Elsewhere in the region, Grupo Aeromexico SAB (AEROMEX) and Avianca Group International Ltd. (PFAVH) also underperformed most global peers. Dollar bonds from the Mexican carrier due 2027 fell 4.9% while the Colombian airline’s notes due 2028 were down 3.7%, worse than the 0.7% drop in global airlines debt, according to data compiled by Bloomberg.

Airlines racked up huge losses during the pandemic, as they were forced to ground fleets due to government shutdowns and a plunge in demand. Three of the region’s largest carriers, including Avianca, filed for Chapter 11 bankruptcy. In May, Avianca and Gol said they would unite under a common ownership structure called Abra Group Ltd.

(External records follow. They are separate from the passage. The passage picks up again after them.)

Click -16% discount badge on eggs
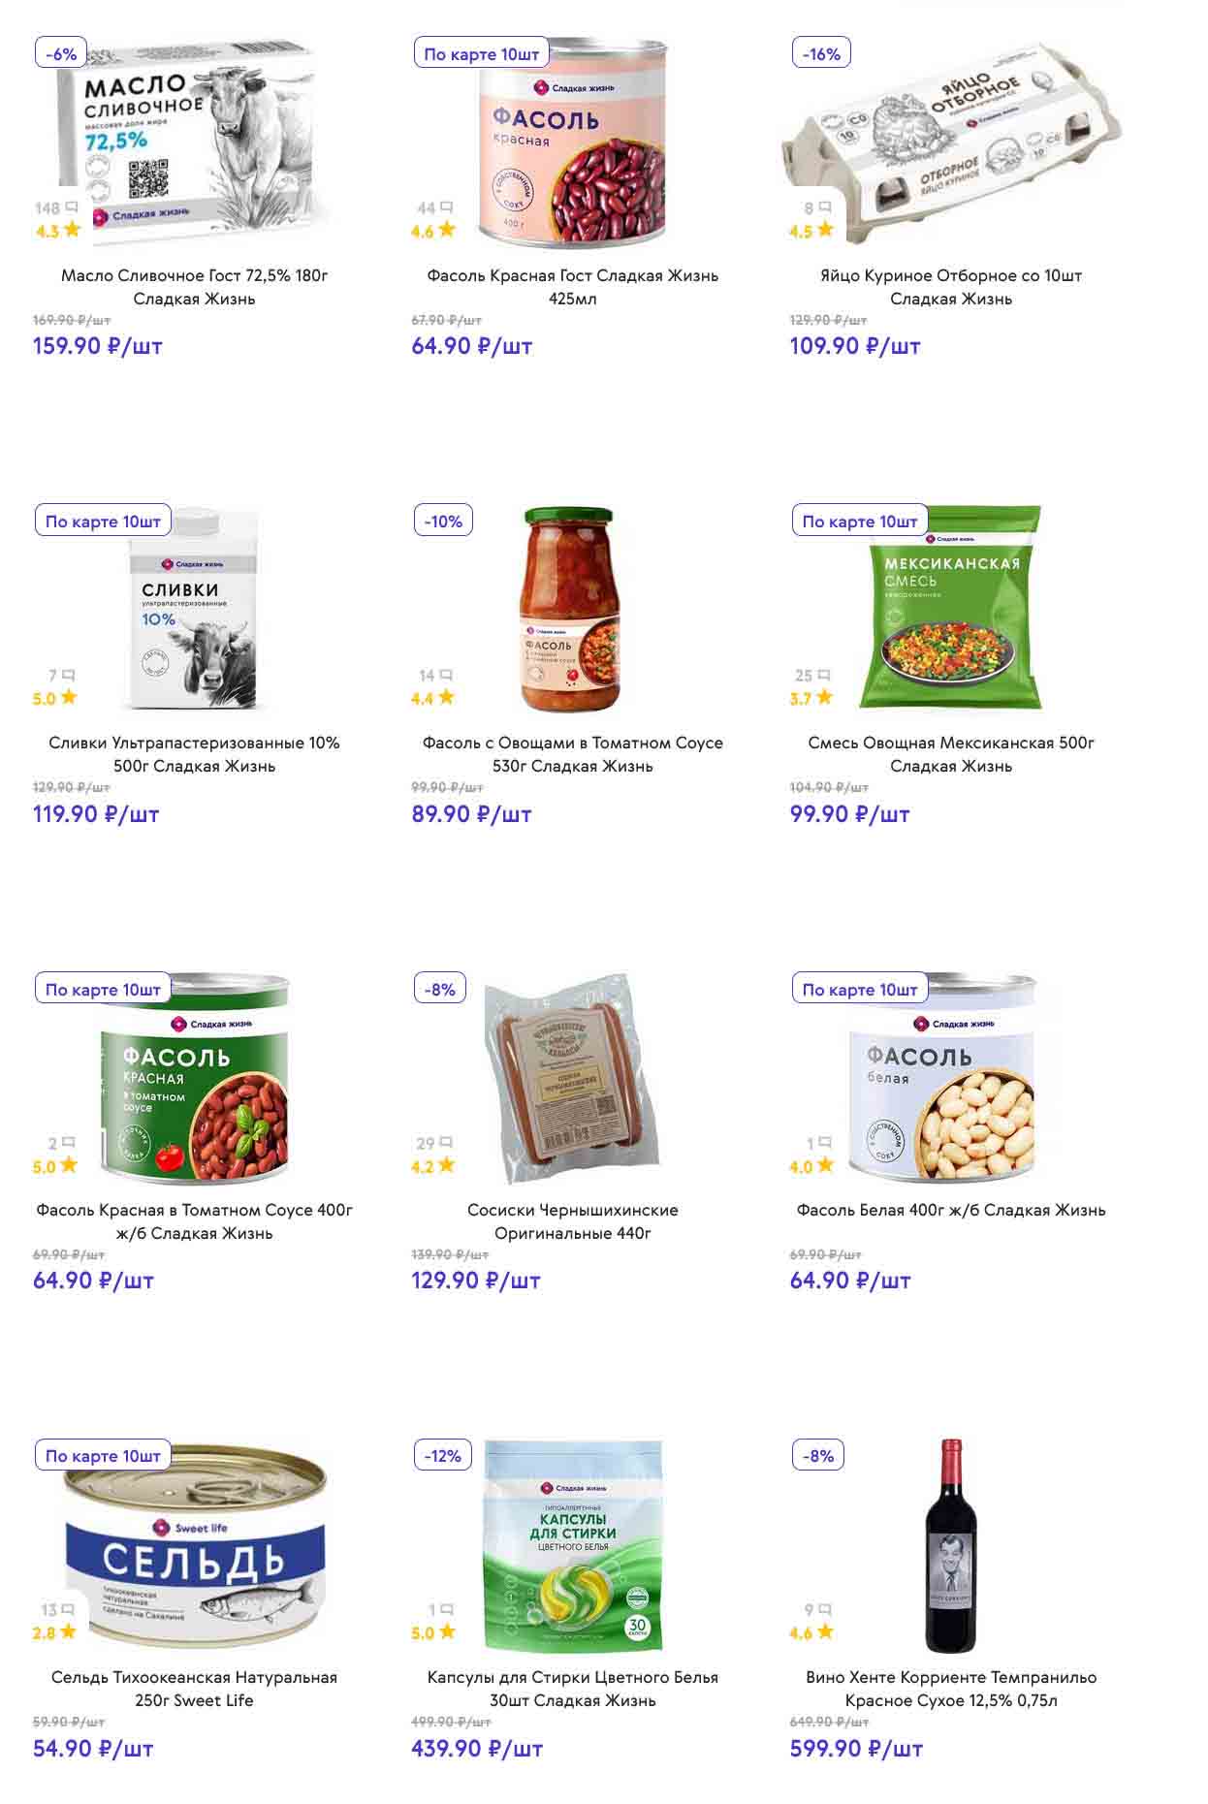 (x=821, y=54)
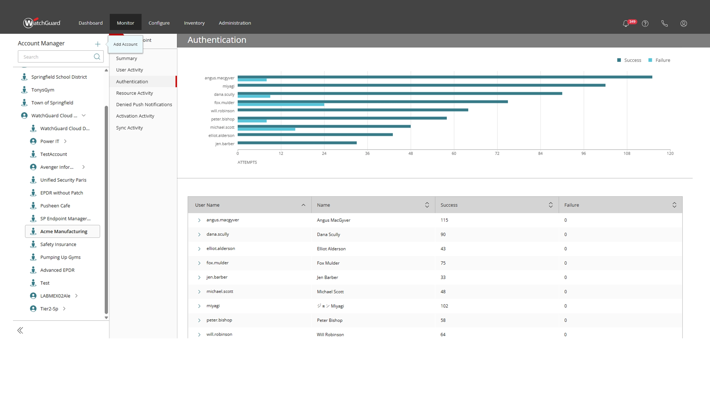Image resolution: width=710 pixels, height=403 pixels.
Task: Select the Safety Insurance account
Action: coord(58,244)
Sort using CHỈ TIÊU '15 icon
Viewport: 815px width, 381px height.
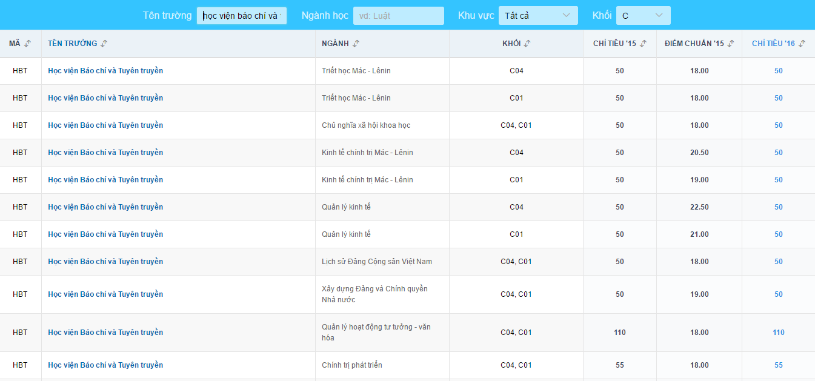coord(643,44)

Brazil's airlines rebounded from pandemic but are getting hammered againdfd

As mobility restrictions eased, the world saw torrid demand for air travel and carrier bonds rebounded. Gol and Azul’s dollar debt almost erased the pandemic shock and held steady for most of 2021 until tumbling again in recent months as growth concerns mounted and Latin American currencies slumped.

Gol’s dollar bonds due 2025 handed investors a 24% loss over the past 30 days, sending the yield to maturity 36%, deep in distressed territory. The firm’s perpetual debt lost almost 25% to trade around 50 cents on the dollar. Azul’s bonds due 2024 and 2026 dipped more than 10%, pushing the yield on the longer dated notes to 21%.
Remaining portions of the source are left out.